## SOURCE DATA
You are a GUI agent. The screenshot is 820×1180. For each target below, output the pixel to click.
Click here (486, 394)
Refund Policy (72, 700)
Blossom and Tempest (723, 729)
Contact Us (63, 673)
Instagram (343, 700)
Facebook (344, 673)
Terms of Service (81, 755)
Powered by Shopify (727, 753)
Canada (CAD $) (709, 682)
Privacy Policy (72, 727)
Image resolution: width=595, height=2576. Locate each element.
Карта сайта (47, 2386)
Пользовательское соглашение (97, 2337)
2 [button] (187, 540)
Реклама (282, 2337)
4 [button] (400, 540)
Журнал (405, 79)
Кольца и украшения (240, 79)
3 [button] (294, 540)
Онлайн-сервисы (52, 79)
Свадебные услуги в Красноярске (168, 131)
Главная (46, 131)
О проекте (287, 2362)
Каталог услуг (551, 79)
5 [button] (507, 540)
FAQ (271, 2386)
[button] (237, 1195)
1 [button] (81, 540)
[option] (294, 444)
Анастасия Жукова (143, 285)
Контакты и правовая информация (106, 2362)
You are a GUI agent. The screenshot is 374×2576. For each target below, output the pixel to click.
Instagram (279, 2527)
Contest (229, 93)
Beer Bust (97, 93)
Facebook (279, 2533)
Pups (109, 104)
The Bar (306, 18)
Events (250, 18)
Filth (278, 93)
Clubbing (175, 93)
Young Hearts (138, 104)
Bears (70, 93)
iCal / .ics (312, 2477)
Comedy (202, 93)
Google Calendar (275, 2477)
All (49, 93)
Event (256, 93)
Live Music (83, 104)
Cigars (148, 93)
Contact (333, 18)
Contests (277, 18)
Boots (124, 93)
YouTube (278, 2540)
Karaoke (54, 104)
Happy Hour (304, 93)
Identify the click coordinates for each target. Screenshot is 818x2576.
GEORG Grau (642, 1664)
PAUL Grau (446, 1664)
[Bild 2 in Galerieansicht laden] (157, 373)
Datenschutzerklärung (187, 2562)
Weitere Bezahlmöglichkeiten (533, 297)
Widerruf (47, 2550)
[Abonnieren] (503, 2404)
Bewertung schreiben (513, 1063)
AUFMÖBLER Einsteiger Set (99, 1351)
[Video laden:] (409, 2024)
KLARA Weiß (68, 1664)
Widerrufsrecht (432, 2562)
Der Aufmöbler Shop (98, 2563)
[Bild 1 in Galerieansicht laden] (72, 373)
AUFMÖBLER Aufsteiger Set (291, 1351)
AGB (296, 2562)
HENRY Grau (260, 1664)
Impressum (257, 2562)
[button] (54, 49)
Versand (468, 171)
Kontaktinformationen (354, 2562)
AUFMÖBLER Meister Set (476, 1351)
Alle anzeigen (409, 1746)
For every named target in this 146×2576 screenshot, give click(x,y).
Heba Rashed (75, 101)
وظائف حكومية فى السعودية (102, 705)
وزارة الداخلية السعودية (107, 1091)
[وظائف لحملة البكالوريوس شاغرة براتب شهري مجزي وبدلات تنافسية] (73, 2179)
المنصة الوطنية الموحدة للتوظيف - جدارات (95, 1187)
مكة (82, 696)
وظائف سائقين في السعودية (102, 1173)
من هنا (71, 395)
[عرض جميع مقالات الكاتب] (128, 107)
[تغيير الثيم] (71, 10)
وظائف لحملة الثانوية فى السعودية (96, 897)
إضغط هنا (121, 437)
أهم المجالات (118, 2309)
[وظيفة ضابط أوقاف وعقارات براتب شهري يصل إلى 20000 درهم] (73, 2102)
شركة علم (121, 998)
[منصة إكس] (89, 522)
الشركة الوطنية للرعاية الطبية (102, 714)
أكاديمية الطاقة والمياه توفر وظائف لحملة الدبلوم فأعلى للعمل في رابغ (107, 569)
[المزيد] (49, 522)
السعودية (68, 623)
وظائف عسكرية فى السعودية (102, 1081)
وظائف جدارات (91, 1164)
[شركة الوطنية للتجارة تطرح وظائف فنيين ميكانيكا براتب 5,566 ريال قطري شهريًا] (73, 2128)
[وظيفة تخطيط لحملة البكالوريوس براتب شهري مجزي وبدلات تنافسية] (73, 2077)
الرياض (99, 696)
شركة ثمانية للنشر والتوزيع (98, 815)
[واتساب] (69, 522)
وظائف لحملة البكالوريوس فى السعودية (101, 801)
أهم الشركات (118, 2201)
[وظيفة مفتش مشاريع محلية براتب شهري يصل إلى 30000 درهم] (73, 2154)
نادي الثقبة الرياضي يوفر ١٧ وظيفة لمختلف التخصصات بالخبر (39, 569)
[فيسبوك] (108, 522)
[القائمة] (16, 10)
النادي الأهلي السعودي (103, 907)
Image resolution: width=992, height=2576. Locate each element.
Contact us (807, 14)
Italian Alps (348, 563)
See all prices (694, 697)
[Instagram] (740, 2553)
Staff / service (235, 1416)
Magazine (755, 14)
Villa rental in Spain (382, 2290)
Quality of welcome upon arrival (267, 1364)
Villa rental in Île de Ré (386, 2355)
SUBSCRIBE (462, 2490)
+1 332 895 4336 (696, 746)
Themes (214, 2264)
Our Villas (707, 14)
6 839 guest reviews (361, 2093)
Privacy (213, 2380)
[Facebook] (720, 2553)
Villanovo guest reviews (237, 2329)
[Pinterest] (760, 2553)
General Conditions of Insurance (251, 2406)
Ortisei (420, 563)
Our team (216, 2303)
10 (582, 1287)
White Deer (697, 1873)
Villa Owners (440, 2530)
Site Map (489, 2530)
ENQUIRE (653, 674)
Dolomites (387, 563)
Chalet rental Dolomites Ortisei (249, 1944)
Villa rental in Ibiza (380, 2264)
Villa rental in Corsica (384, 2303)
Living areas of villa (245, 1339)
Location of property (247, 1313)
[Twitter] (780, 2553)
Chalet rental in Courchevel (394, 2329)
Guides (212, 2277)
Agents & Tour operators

## ACTIVITY
Reproduce the records above in their entirety, unchanged.

## ANSWER SECTION
You are a GUI agent. The screenshot is 820×1180. For each target below, output the pixel to click.
Click here (486, 394)
Refund Policy (72, 700)
Blossom and Tempest (723, 729)
Contact Us (63, 673)
Instagram (343, 700)
Facebook (344, 673)
Terms of Service (81, 755)
Powered by Shopify (727, 753)
Canada (CAD $) (709, 682)
Privacy Policy (72, 727)
Image resolution: width=595, height=2576. Locate each element.
Карта сайта (47, 2386)
Пользовательское соглашение (97, 2337)
2 [button] (187, 540)
Реклама (282, 2337)
4 [button] (400, 540)
Журнал (405, 79)
Кольца и украшения (240, 79)
3 [button] (294, 540)
Онлайн-сервисы (52, 79)
Свадебные услуги в Красноярске (168, 131)
Главная (46, 131)
О проекте (287, 2362)
Каталог услуг (551, 79)
5 [button] (507, 540)
FAQ (271, 2386)
[button] (237, 1195)
1 [button] (81, 540)
[option] (294, 444)
Анастасия Жукова (143, 285)
Контакты и правовая информация (106, 2362)
You are a GUI agent. The screenshot is 374×2576. For each target below, output the pixel to click.
Instagram (279, 2527)
Contest (229, 93)
Beer Bust (97, 93)
Facebook (279, 2533)
Pups (109, 104)
The Bar (306, 18)
Events (250, 18)
Filth (278, 93)
Clubbing (175, 93)
Young Hearts (138, 104)
Bears (70, 93)
iCal / .ics (312, 2477)
Comedy (202, 93)
Google Calendar (275, 2477)
All (49, 93)
Event (256, 93)
Live Music (83, 104)
Cigars (148, 93)
Contact (333, 18)
Contests (277, 18)
Boots (124, 93)
YouTube (278, 2540)
Karaoke (54, 104)
Happy Hour (304, 93)
Identify the click coordinates for each target. Screenshot is 818x2576.
GEORG Grau (642, 1664)
PAUL Grau (446, 1664)
[Bild 2 in Galerieansicht laden] (157, 373)
Datenschutzerklärung (187, 2562)
Weitere Bezahlmöglichkeiten (533, 297)
Widerruf (47, 2550)
[Abonnieren] (503, 2404)
Bewertung schreiben (513, 1063)
AUFMÖBLER Einsteiger Set (99, 1351)
[Video laden:] (409, 2024)
KLARA Weiß (68, 1664)
Widerrufsrecht (432, 2562)
Der Aufmöbler Shop (98, 2563)
[Bild 1 in Galerieansicht laden] (72, 373)
AUFMÖBLER Aufsteiger Set (291, 1351)
AGB (296, 2562)
HENRY Grau (260, 1664)
Impressum (257, 2562)
[button] (54, 49)
Versand (468, 171)
Kontaktinformationen (354, 2562)
AUFMÖBLER Meister Set (476, 1351)
Alle anzeigen (409, 1746)
For every named target in this 146×2576 screenshot, give click(x,y).
Heba Rashed (75, 101)
وظائف حكومية فى السعودية (102, 705)
وزارة الداخلية السعودية (107, 1091)
[وظائف لحملة البكالوريوس شاغرة براتب شهري مجزي وبدلات تنافسية] (73, 2179)
المنصة الوطنية الموحدة للتوظيف - جدارات (95, 1187)
مكة (82, 696)
وظائف سائقين في السعودية (102, 1173)
من هنا (71, 395)
[عرض جميع مقالات الكاتب] (128, 107)
[تغيير الثيم] (71, 10)
وظائف لحملة الثانوية فى السعودية (96, 897)
إضغط هنا (121, 437)
أهم المجالات (118, 2309)
[وظيفة ضابط أوقاف وعقارات براتب شهري يصل إلى 20000 درهم] (73, 2102)
شركة علم (121, 998)
[منصة إكس] (89, 522)
الشركة الوطنية للرعاية الطبية (102, 714)
أكاديمية الطاقة والمياه توفر وظائف لحملة الدبلوم فأعلى للعمل في رابغ (107, 569)
[المزيد] (49, 522)
السعودية (68, 623)
وظائف عسكرية فى السعودية (102, 1081)
وظائف جدارات (91, 1164)
[شركة الوطنية للتجارة تطرح وظائف فنيين ميكانيكا براتب 5,566 ريال قطري شهريًا] (73, 2128)
[وظيفة تخطيط لحملة البكالوريوس براتب شهري مجزي وبدلات تنافسية] (73, 2077)
الرياض (99, 696)
شركة ثمانية للنشر والتوزيع (98, 815)
[واتساب] (69, 522)
وظائف لحملة البكالوريوس فى السعودية (101, 801)
أهم الشركات (118, 2201)
[وظيفة مفتش مشاريع محلية براتب شهري يصل إلى 30000 درهم] (73, 2154)
نادي الثقبة الرياضي يوفر ١٧ وظيفة لمختلف التخصصات بالخبر (39, 569)
[فيسبوك] (108, 522)
[القائمة] (16, 10)
النادي الأهلي السعودي (103, 907)
Image resolution: width=992, height=2576. Locate each element.
Contact us (807, 14)
Italian Alps (348, 563)
See all prices (694, 697)
[Instagram] (740, 2553)
Staff / service (235, 1416)
Magazine (755, 14)
Villa rental in Spain (382, 2290)
Quality of welcome upon arrival (267, 1364)
Villa rental in Île de Ré (386, 2355)
SUBSCRIBE (462, 2490)
+1 332 895 4336 (696, 746)
Themes (214, 2264)
Our Villas (707, 14)
6 839 guest reviews (361, 2093)
Privacy (213, 2380)
[Facebook] (720, 2553)
Villanovo guest reviews (237, 2329)
[Pinterest] (760, 2553)
General Conditions of Insurance (251, 2406)
Ortisei (420, 563)
Our team (216, 2303)
10 (582, 1287)
White Deer (697, 1873)
Villa Owners (440, 2530)
Site Map (489, 2530)
ENQUIRE (653, 674)
Dolomites (387, 563)
Chalet rental Dolomites Ortisei (249, 1944)
Villa rental in Ibiza (380, 2264)
Villa rental in Corsica (384, 2303)
Living areas of villa (245, 1339)
Location of property (247, 1313)
[Twitter] (780, 2553)
Chalet rental in Courchevel (394, 2329)
Guides (212, 2277)
Agents & Tour operators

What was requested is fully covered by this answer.